» Data:
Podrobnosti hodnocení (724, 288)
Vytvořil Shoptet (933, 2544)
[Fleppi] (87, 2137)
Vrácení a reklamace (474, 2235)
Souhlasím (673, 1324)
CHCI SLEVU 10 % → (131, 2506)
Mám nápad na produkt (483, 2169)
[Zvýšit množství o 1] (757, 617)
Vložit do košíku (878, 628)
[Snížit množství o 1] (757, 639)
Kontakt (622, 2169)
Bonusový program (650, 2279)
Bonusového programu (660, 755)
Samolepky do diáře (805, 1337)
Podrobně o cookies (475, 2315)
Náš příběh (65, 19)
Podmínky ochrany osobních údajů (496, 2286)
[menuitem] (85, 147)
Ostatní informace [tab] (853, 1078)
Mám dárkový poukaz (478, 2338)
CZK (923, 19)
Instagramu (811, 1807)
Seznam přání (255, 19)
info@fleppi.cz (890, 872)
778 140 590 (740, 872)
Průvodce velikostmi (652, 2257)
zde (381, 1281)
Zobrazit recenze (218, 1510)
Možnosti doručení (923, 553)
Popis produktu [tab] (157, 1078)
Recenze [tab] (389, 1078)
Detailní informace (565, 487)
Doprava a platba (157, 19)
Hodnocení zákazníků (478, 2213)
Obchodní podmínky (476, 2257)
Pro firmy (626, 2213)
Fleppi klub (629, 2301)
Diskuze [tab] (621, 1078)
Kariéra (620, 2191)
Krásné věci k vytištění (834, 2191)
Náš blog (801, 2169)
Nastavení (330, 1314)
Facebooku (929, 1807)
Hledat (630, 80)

==

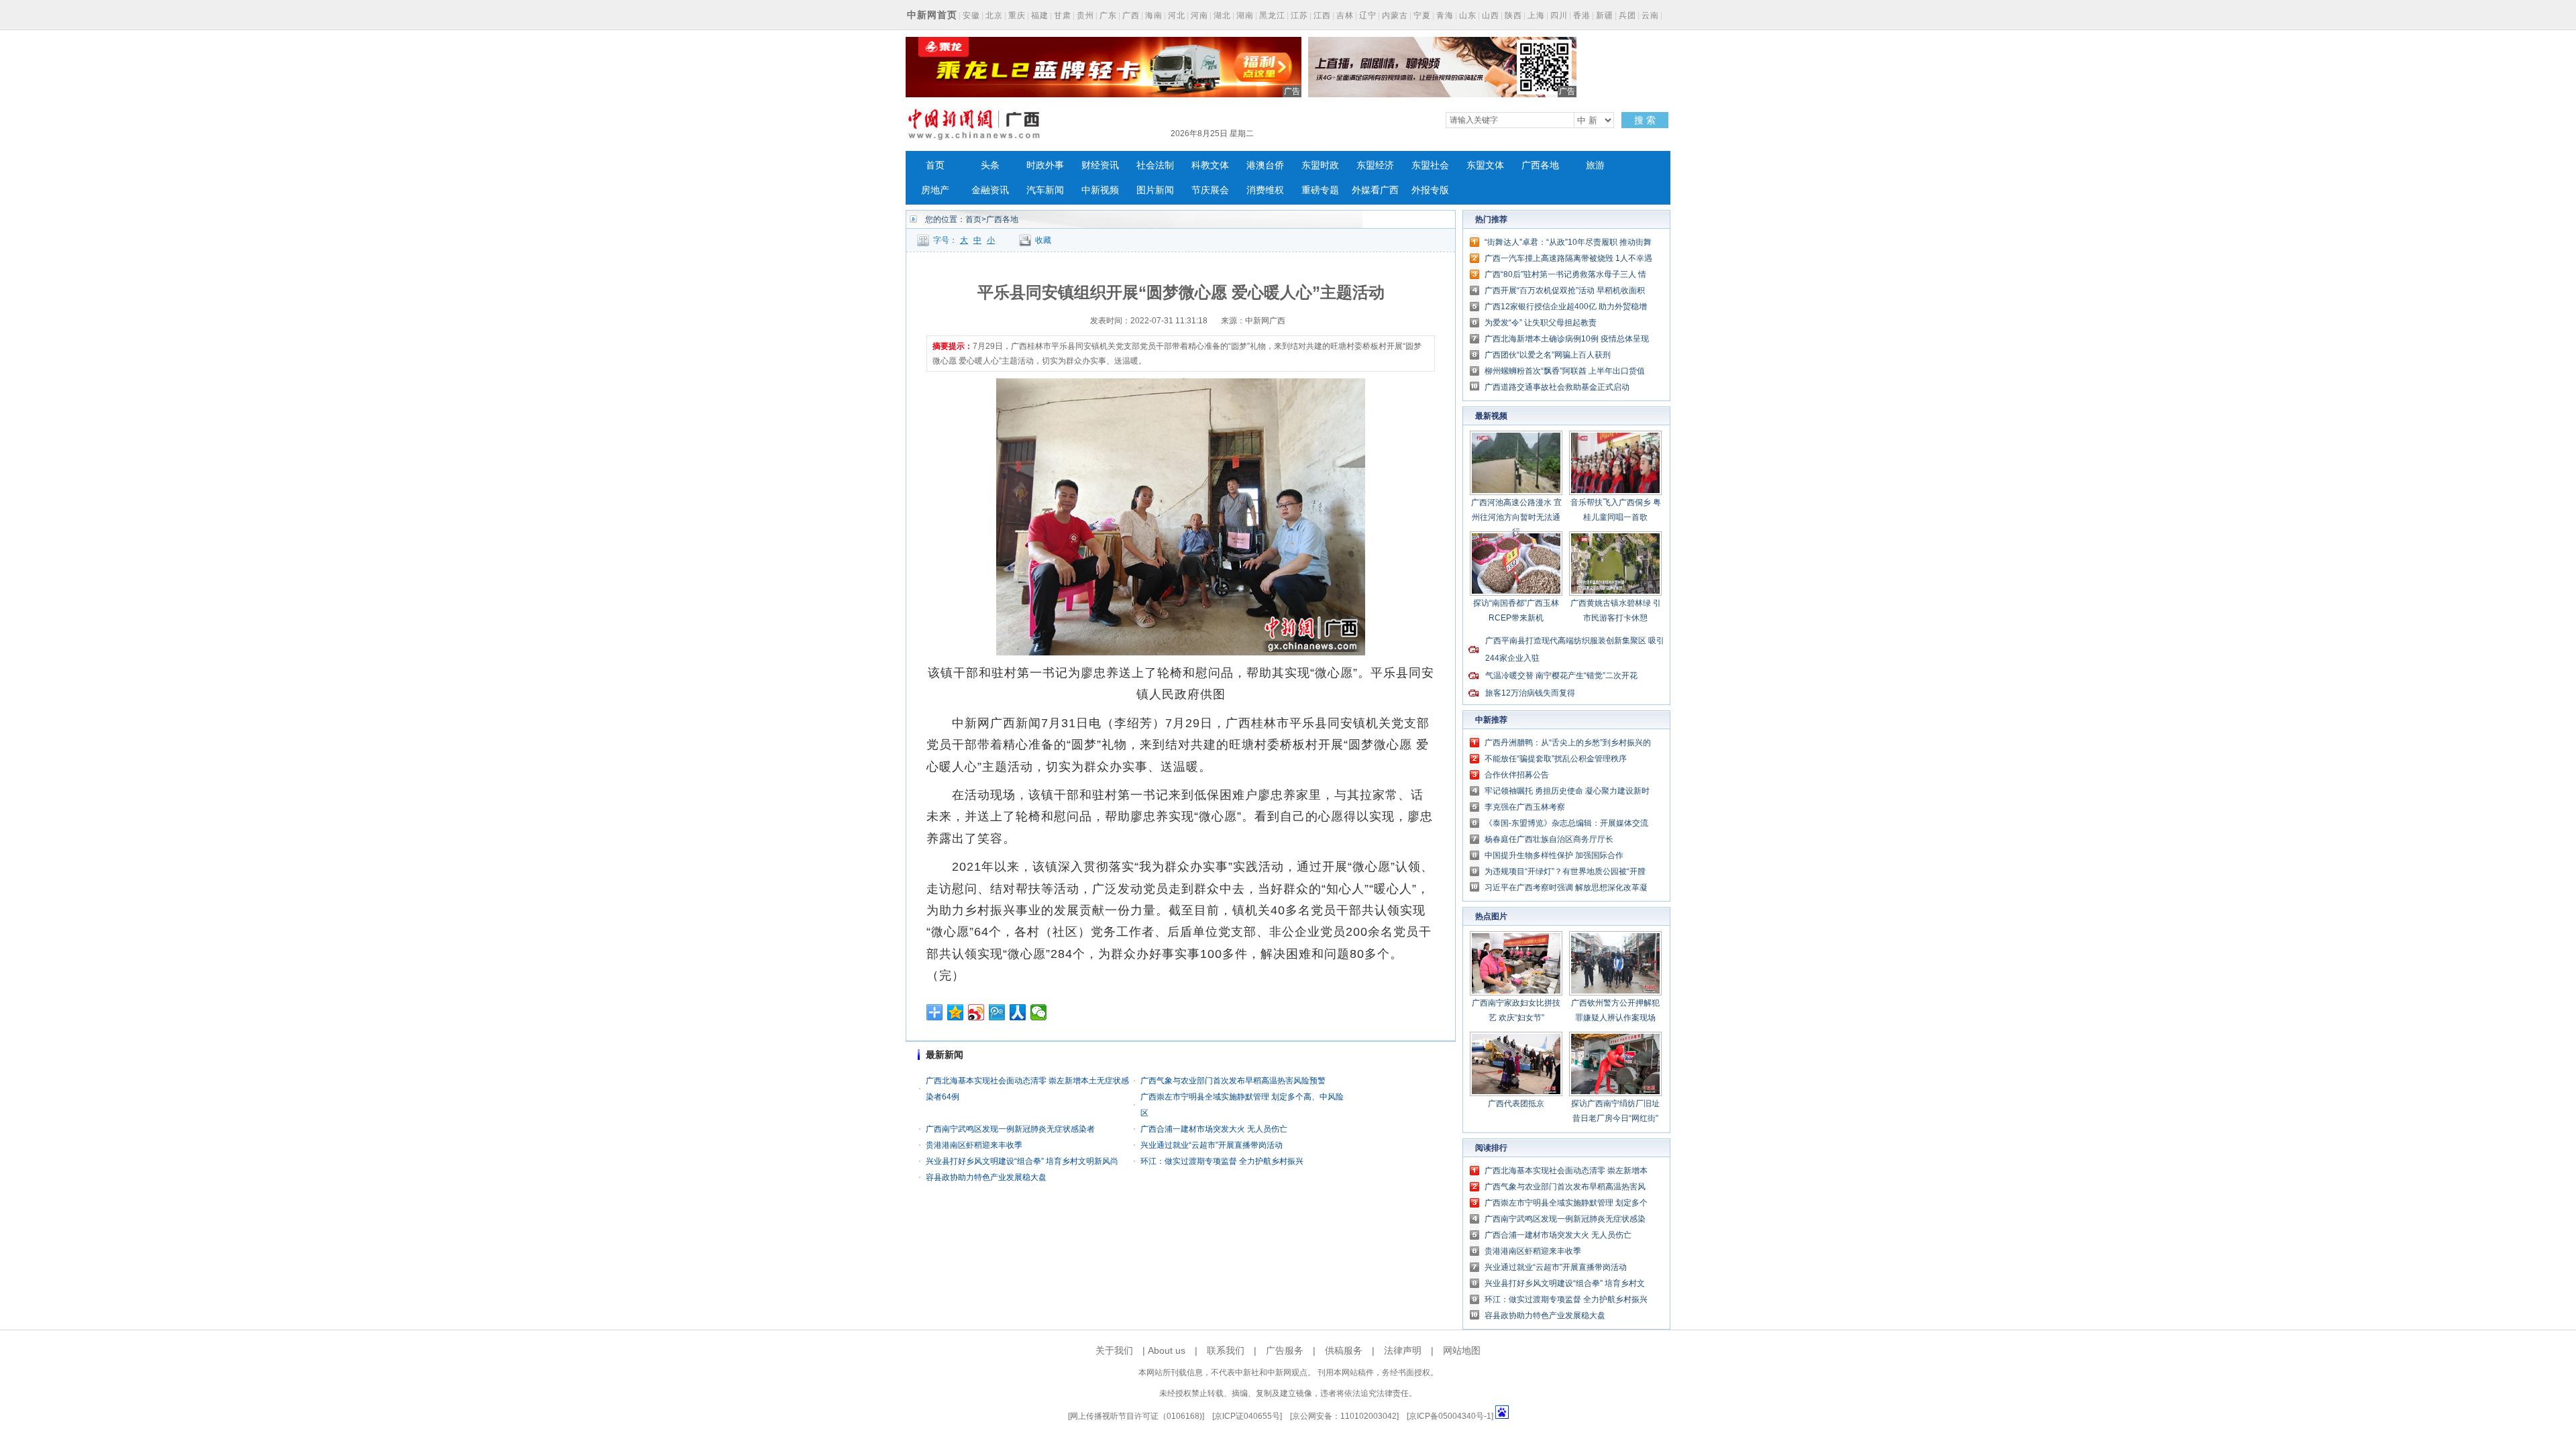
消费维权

* * *

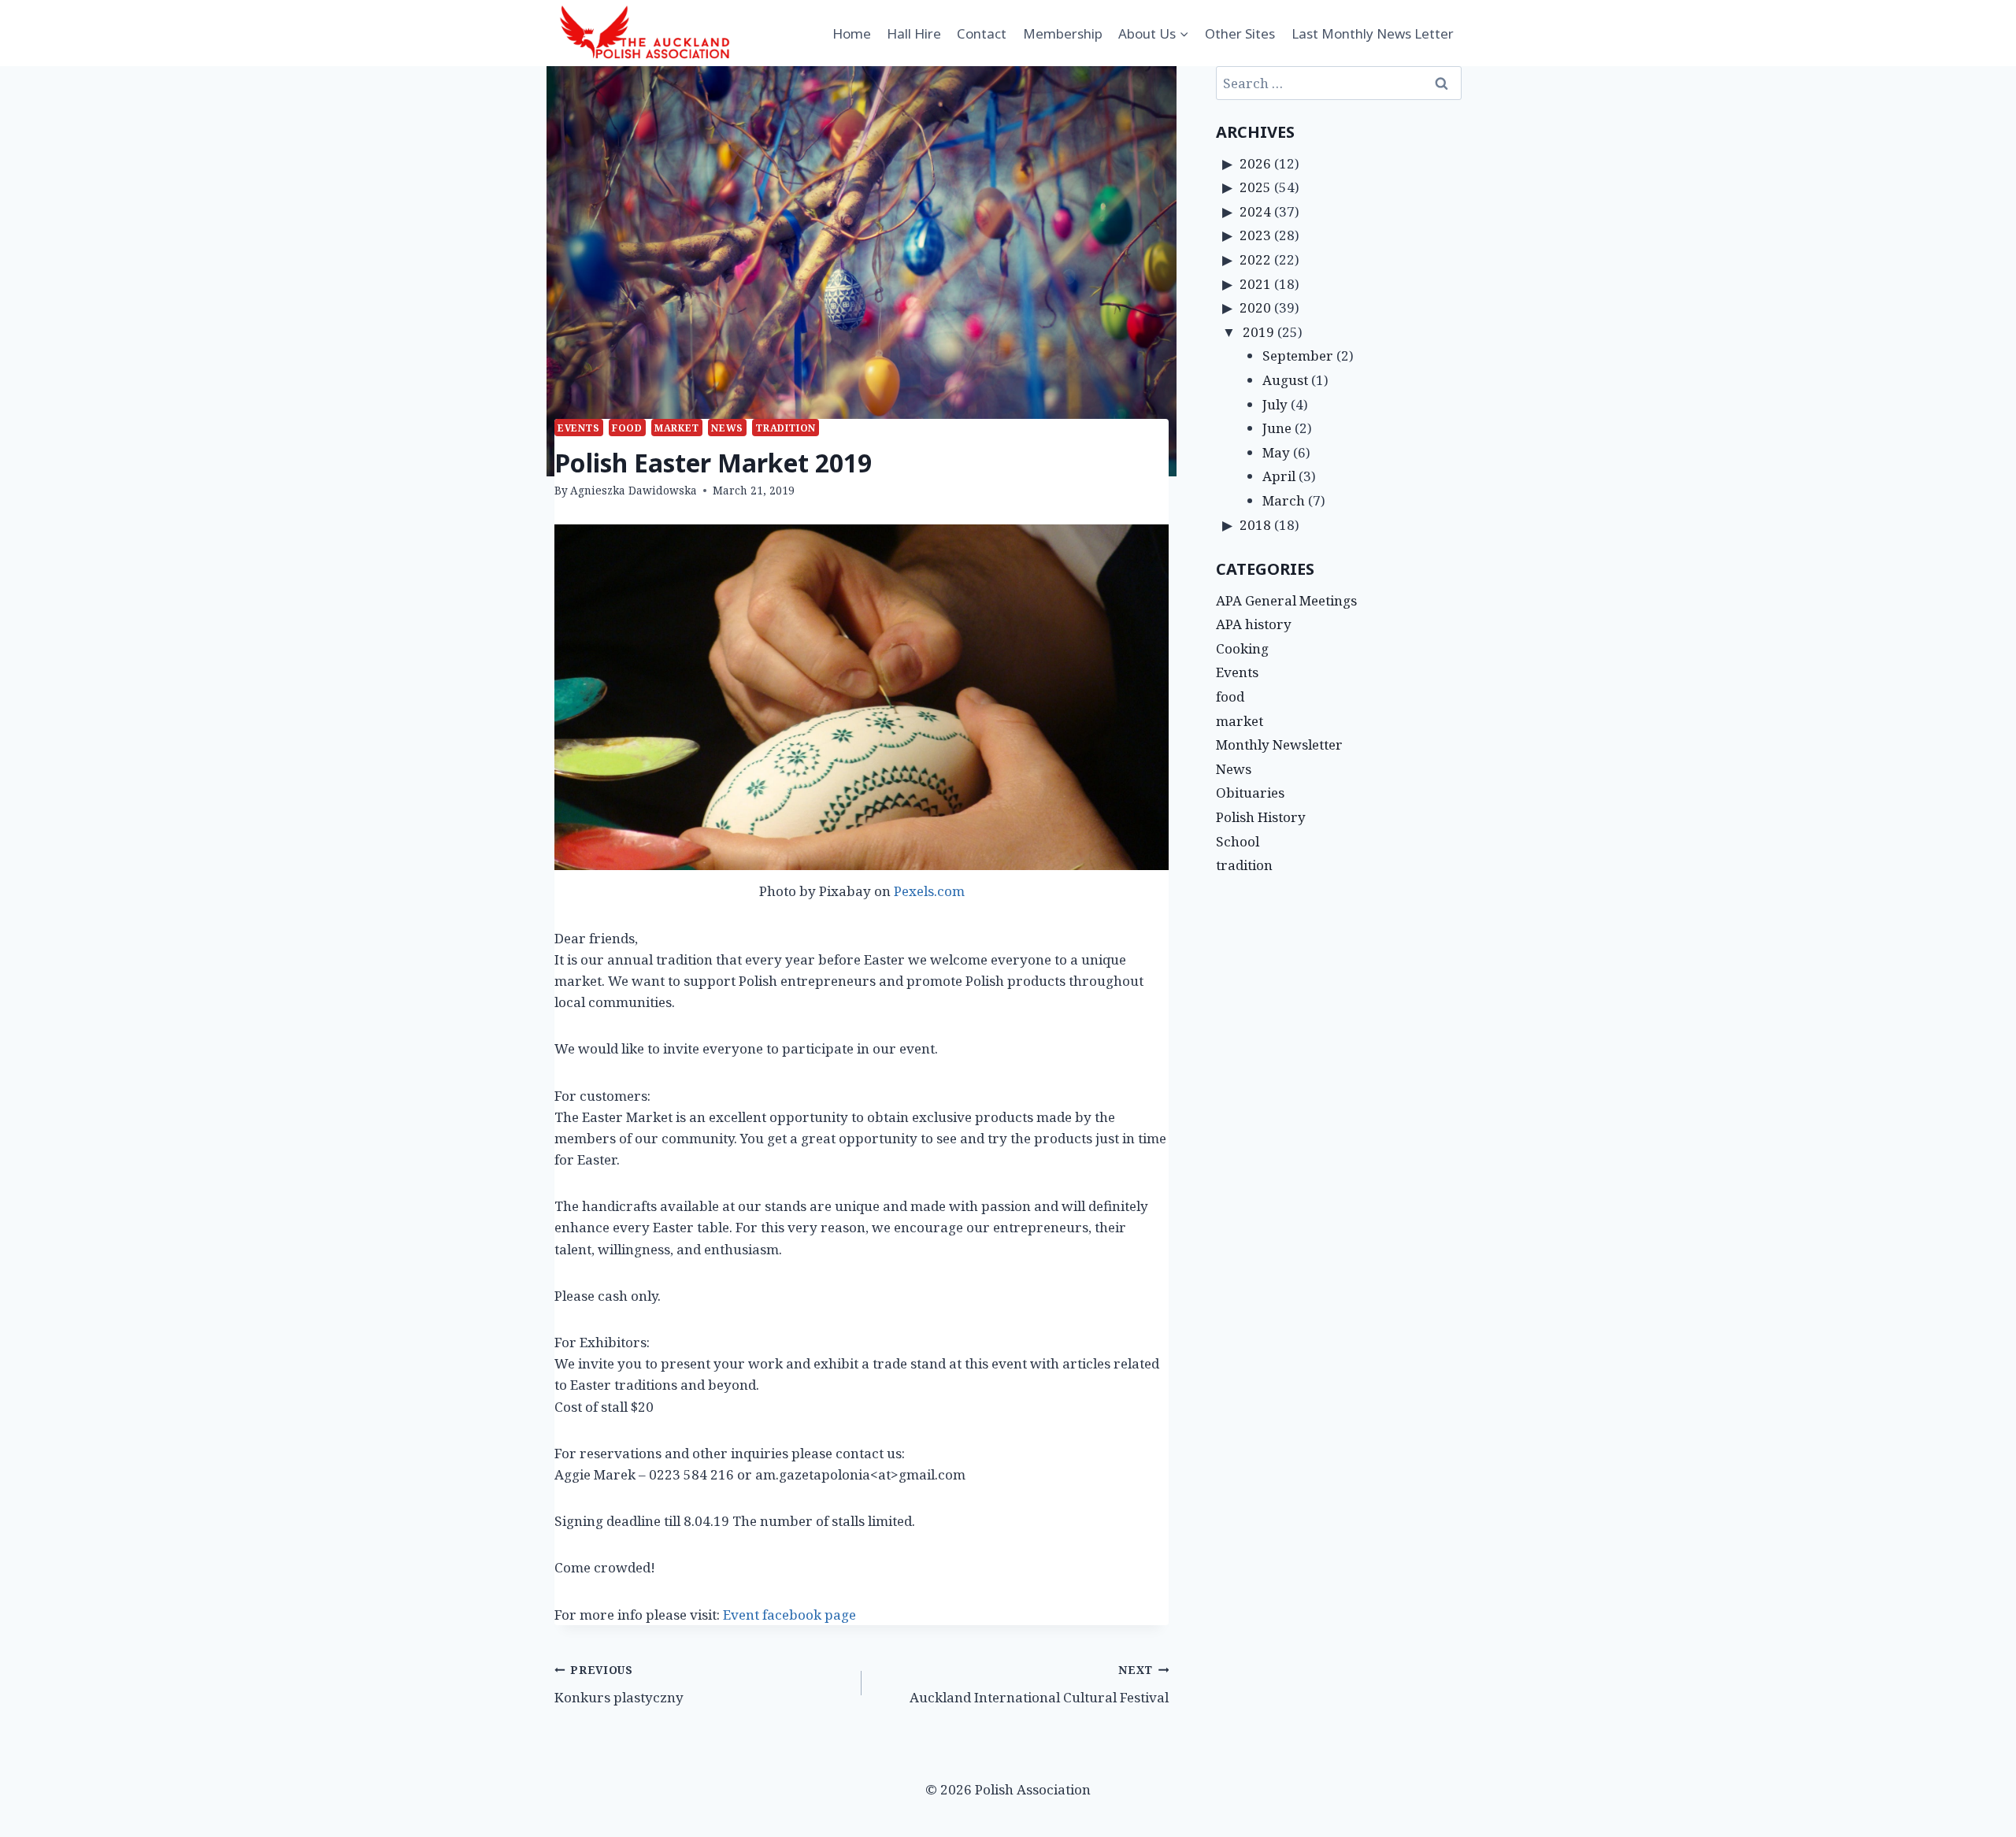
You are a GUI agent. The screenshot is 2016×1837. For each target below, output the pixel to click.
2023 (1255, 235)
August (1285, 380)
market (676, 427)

» What the exercise asks: Find the string "informace" in the material above. Then copy each line that has it.

» Reply:
Ostatní informace [tab] (853, 1078)
Detailní informace (565, 487)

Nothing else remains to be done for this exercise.